Later though, Frau Brenner has had second thoughts about the letter because she waits in the rain to intercept it. Failing that, she collapses in the street with no one there able to save her but . . . Guess Who? As Karl prepares to operate the board of directors call him up to let him know that the game is up and it looks as though Frau Brenner is about to buy the farm, as it were. Yet, Karl delivers a speech so passionate and convincing that the board relents and he gets to save his foster mother. After the operation the film cuts away from the humbly thankful look on Karl’s face to a brief distant shot of his back plowing the fields as ‘The End’ pops up on the screen.

Afterwords

That this movie is watchable despite the plot machinations is due to the directorial skill of Michael Curtiz, who keeps the film moving at a fast pace and wrings every drop of melodrama from this that he can without allowing it to become too lachrymose, lest the audience sit back and reflect on the implausibilities on the screen.

Curtiz’s use of shadow to show lovers embracing, patients being treated, or family members waiting for news is masterful, as is the appearance of a skull paperweight used to foreshadow Foster’s death and which pops into Barthelmess’ memory years later when he learns Foster has died. The coroner’s inquest, shot through bars just before Barthelmess is locked up, is also eerily effective with the autopsy doctor (an uncredited Nigel De Brulier) waiting eagerly by the operating rooms, the light focused on his eyes to give him a ghoulish look.

Art director Anton Grot also lends his capable hand to the production, contributing sets that are massive, angled, sparsely furnished spaces which look impressive, as in the hospital and the student dormitory.

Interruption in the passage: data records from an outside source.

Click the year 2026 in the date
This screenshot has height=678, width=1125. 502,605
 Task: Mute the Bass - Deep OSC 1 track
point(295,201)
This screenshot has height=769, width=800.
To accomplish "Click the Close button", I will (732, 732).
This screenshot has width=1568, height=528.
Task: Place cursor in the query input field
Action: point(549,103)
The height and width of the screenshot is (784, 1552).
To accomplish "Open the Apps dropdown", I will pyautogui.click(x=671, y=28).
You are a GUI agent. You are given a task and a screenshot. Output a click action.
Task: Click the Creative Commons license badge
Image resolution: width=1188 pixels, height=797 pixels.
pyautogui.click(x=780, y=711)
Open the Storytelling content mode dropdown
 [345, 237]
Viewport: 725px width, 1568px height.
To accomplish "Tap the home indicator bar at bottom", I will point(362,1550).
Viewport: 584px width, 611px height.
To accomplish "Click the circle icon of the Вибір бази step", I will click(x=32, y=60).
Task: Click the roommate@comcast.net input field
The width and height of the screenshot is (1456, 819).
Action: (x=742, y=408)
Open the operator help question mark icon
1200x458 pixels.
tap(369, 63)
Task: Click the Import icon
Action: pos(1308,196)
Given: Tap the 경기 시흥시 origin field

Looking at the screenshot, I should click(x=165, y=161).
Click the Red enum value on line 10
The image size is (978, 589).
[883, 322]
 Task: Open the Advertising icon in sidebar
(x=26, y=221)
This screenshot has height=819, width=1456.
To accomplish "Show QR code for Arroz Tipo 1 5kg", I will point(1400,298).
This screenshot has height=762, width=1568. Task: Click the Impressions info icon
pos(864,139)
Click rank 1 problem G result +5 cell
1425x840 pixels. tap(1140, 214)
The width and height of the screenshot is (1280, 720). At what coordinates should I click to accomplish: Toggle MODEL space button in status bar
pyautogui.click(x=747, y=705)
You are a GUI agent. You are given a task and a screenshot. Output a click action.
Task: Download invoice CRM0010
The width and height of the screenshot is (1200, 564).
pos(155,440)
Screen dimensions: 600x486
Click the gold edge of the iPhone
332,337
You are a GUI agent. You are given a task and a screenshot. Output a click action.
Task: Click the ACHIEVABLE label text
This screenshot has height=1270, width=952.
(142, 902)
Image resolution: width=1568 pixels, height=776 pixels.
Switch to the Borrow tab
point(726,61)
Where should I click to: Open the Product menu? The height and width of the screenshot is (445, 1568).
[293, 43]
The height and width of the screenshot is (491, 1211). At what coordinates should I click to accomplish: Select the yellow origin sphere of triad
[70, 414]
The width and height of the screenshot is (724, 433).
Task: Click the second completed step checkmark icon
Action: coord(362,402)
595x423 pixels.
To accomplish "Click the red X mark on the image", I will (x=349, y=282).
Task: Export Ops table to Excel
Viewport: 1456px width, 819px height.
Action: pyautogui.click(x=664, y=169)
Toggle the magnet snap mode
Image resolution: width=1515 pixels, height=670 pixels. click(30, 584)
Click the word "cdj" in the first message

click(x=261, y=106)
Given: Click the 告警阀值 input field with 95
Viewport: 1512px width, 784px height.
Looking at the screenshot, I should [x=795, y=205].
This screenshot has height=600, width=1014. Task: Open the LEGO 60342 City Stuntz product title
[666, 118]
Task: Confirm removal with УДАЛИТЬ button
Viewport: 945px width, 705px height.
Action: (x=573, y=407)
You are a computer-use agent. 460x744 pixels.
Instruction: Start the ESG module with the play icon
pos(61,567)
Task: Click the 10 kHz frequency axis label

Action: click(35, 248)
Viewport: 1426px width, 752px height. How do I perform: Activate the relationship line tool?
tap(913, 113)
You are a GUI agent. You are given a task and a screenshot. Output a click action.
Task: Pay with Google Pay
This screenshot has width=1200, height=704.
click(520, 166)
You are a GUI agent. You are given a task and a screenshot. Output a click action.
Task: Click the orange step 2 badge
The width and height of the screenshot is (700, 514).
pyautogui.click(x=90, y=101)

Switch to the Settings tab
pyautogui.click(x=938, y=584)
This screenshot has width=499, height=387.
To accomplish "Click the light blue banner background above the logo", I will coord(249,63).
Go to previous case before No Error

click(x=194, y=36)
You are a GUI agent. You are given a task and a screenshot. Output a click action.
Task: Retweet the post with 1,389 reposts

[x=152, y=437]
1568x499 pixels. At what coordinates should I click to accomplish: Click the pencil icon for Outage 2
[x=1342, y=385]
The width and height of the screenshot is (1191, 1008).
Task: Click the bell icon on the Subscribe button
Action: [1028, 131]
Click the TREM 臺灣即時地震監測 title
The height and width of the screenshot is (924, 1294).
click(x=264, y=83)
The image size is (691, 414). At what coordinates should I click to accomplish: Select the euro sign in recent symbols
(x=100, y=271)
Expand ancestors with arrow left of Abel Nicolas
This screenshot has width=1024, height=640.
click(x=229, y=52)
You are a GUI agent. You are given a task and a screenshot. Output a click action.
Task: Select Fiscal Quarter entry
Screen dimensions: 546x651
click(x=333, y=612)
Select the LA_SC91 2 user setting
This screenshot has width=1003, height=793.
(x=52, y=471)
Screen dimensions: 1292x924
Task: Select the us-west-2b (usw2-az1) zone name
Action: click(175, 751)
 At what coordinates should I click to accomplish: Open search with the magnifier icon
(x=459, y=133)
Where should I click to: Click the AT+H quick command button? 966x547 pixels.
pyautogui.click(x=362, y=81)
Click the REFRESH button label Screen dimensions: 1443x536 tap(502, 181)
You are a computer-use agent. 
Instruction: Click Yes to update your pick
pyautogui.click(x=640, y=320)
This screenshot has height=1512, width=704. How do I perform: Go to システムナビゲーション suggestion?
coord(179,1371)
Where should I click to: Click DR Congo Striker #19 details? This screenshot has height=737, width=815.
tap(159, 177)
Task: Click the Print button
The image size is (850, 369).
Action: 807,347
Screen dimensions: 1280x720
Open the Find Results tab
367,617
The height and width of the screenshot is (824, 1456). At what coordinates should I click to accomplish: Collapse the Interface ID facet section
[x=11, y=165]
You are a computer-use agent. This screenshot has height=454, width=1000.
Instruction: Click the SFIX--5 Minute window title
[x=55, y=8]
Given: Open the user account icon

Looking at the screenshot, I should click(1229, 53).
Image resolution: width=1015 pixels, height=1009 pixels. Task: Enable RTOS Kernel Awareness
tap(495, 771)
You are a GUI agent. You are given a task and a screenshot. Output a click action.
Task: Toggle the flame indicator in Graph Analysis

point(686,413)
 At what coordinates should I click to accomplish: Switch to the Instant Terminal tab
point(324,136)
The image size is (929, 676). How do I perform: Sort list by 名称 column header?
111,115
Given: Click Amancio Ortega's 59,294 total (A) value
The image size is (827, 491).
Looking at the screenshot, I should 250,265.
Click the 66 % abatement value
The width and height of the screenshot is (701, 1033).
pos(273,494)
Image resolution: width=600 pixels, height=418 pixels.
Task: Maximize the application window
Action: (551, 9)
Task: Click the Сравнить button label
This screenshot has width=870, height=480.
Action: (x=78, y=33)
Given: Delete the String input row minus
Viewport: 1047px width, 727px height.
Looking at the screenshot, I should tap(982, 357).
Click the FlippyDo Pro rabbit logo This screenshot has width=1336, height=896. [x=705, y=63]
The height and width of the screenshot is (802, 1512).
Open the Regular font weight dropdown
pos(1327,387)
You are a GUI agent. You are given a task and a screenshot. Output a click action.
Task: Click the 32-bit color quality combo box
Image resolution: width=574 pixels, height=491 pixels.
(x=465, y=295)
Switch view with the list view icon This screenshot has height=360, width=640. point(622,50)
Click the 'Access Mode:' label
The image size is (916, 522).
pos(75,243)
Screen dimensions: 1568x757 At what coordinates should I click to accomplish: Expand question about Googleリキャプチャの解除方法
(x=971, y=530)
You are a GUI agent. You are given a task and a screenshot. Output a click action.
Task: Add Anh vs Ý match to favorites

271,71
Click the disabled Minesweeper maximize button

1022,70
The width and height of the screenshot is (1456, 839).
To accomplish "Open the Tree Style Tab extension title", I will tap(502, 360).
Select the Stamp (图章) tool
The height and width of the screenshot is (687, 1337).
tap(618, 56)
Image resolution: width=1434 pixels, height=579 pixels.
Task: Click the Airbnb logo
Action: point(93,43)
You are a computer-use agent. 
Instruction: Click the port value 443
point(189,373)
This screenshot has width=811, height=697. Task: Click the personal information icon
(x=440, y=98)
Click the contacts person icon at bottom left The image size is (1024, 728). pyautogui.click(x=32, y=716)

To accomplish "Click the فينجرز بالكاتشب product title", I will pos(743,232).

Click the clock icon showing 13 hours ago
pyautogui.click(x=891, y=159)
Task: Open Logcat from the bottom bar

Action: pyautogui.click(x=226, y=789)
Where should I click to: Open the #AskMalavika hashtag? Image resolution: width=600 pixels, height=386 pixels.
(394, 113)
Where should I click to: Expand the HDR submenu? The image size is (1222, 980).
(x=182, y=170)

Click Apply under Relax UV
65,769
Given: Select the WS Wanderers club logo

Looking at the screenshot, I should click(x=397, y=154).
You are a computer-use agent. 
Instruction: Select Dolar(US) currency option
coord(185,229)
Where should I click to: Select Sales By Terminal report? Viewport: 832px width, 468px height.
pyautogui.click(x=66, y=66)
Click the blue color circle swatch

As to the acting, Barthelmess is earnest, but the techniques that made him so effective in silent movies come to hurt him here, such as too many long unnatural pauses and other instances of exaggerated gesticulation. This inability to conform to the new paradigm of sound would force his semi-retirement from the screen in 1936.

Still, he fares better than his co-stars. As Lotti, Marian Marsh isn’t given a whole lot to do.  Her character seems to have been invented merely to add more conflict to Karl’s double life. Norman Foster’s role as Stephan Brenner is more of an afterthought, but Lucille La Verne as Frau Brenner contributes real drama to the proceedings as we are constantly questioning her motives. Karl’s mother Martha is a real treat. In a vexing performance we are left wondering as to her true motives. Was she really out to help both sons, or just Stephan, the natural born one by sending the studious Karl to help carry him through medical school?

Alias the Doctor is by no means a great movie, but its Pre-Code pedigree makes it watchable.